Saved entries
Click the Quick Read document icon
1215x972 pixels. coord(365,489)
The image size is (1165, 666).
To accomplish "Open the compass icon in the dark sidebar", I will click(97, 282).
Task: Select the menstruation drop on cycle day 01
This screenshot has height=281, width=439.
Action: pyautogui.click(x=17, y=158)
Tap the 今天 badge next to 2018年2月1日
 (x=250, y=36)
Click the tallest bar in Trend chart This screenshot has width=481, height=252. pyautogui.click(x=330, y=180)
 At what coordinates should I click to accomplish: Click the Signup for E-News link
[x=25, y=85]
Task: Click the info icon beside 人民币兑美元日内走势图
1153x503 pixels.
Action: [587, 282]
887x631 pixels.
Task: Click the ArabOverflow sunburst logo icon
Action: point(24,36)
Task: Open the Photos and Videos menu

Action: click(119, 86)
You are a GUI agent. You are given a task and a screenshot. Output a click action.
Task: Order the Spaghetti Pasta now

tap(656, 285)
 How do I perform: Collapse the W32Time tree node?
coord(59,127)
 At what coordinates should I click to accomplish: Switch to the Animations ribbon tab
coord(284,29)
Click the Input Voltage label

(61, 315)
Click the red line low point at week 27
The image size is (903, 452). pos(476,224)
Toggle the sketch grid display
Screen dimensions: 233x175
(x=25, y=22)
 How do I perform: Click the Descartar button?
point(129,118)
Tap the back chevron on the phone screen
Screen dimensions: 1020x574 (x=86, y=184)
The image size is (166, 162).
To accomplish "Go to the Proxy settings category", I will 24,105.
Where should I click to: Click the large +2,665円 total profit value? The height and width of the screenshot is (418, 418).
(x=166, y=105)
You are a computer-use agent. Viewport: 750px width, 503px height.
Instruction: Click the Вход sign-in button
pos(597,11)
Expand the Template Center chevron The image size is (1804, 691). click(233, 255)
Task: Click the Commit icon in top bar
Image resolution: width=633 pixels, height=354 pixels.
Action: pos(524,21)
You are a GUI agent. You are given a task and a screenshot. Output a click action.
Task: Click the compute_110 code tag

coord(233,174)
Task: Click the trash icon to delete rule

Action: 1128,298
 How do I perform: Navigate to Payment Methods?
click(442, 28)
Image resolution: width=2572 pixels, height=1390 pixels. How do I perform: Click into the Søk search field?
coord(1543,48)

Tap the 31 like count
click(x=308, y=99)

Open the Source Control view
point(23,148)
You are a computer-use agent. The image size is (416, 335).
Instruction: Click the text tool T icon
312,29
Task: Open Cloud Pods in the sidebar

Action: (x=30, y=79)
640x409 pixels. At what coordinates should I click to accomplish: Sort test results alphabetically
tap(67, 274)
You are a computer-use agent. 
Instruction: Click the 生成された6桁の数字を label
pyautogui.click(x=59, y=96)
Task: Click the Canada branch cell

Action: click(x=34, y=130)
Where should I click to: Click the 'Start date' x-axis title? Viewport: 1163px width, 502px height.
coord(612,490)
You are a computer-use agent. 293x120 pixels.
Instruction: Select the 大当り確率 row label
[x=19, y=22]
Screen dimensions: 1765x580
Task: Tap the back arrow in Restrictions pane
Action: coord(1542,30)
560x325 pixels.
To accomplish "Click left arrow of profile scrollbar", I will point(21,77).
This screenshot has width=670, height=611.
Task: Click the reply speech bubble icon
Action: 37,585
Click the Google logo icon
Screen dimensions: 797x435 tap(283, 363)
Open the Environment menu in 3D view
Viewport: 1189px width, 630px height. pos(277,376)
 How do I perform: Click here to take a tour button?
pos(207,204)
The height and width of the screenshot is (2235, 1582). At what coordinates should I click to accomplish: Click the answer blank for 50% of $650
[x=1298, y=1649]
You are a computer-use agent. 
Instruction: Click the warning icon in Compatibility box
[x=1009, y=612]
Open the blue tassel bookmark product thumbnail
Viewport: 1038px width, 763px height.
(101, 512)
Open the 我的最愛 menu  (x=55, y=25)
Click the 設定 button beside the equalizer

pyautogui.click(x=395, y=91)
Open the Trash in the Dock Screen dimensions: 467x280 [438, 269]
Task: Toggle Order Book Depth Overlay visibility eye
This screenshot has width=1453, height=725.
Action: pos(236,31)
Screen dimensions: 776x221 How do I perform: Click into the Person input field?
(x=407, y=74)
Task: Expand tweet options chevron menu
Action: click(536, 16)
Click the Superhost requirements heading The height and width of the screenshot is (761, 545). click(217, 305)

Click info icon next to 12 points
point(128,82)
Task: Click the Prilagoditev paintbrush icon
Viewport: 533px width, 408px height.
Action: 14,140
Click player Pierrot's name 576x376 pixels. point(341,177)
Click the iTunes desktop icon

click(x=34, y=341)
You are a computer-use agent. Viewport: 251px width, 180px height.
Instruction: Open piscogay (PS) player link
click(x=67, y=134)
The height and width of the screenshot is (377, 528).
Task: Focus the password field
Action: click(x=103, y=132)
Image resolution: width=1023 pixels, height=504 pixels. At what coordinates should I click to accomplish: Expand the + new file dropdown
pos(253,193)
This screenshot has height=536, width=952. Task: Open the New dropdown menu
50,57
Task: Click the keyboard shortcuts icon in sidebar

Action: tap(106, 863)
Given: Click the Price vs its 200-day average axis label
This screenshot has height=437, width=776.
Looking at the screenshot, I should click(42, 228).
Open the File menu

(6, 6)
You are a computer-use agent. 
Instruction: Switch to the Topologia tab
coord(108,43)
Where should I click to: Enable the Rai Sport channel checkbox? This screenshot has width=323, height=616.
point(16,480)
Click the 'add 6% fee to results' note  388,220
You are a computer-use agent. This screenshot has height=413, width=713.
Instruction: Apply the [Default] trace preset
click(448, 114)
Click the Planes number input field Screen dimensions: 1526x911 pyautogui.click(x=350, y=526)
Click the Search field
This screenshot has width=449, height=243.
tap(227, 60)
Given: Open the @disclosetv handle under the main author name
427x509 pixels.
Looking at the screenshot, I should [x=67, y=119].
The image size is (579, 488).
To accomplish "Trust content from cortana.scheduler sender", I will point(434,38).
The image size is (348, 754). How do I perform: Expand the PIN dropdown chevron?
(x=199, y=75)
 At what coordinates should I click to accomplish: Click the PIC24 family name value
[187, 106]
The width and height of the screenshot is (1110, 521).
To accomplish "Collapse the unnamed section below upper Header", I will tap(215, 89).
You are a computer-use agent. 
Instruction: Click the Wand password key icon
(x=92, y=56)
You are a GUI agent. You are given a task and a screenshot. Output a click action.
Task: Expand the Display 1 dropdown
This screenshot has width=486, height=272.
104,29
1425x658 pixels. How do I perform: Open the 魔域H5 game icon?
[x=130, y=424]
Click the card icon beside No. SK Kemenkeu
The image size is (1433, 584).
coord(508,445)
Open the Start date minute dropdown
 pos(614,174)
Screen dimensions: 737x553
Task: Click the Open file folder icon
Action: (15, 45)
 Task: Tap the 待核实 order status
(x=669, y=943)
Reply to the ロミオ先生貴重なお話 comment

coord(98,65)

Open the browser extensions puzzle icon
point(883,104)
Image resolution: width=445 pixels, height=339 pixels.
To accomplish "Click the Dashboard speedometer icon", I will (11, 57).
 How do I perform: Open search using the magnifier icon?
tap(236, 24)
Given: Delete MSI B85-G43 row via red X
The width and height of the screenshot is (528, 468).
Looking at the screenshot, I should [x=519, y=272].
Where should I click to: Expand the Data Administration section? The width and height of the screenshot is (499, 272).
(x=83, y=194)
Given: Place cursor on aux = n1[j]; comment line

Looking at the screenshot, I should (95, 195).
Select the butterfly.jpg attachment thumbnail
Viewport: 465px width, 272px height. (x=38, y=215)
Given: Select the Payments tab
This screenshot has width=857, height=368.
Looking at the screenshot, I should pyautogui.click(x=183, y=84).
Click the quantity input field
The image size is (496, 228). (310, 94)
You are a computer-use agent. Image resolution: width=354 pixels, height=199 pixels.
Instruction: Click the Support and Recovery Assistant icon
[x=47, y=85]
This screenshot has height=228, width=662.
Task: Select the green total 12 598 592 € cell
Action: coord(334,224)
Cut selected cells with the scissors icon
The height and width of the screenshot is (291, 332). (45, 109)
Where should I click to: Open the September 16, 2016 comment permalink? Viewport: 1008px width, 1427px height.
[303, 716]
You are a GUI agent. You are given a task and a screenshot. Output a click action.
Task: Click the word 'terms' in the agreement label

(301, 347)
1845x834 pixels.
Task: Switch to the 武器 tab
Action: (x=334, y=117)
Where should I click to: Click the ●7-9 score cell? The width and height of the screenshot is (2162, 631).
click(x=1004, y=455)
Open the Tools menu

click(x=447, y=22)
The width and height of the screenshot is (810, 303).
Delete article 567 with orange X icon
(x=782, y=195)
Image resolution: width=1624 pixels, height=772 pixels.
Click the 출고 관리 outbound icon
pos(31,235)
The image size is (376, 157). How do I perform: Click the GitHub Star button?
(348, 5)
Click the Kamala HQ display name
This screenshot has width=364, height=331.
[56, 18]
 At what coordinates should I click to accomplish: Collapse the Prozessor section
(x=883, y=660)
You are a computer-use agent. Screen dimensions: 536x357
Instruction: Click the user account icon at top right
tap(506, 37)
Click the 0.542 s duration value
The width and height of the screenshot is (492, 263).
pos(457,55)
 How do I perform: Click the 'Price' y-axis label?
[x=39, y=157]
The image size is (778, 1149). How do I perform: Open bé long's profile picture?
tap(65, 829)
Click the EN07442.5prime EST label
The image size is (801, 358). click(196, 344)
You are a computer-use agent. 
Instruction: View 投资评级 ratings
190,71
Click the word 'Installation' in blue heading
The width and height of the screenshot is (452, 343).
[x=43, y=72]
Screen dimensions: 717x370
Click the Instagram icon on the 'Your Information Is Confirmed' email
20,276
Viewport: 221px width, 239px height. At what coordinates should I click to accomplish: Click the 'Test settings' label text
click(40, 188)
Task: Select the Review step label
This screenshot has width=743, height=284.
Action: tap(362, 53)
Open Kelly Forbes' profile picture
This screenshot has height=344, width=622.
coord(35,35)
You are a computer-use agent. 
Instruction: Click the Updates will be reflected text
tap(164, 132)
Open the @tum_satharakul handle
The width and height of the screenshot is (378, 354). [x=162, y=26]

**EXERCISE**. Search the records line by line for the word "blue" and copy every line where it appears.

**WRITTEN REPLY**.
Open the blue tassel bookmark product thumbnail
Click the word 'Installation' in blue heading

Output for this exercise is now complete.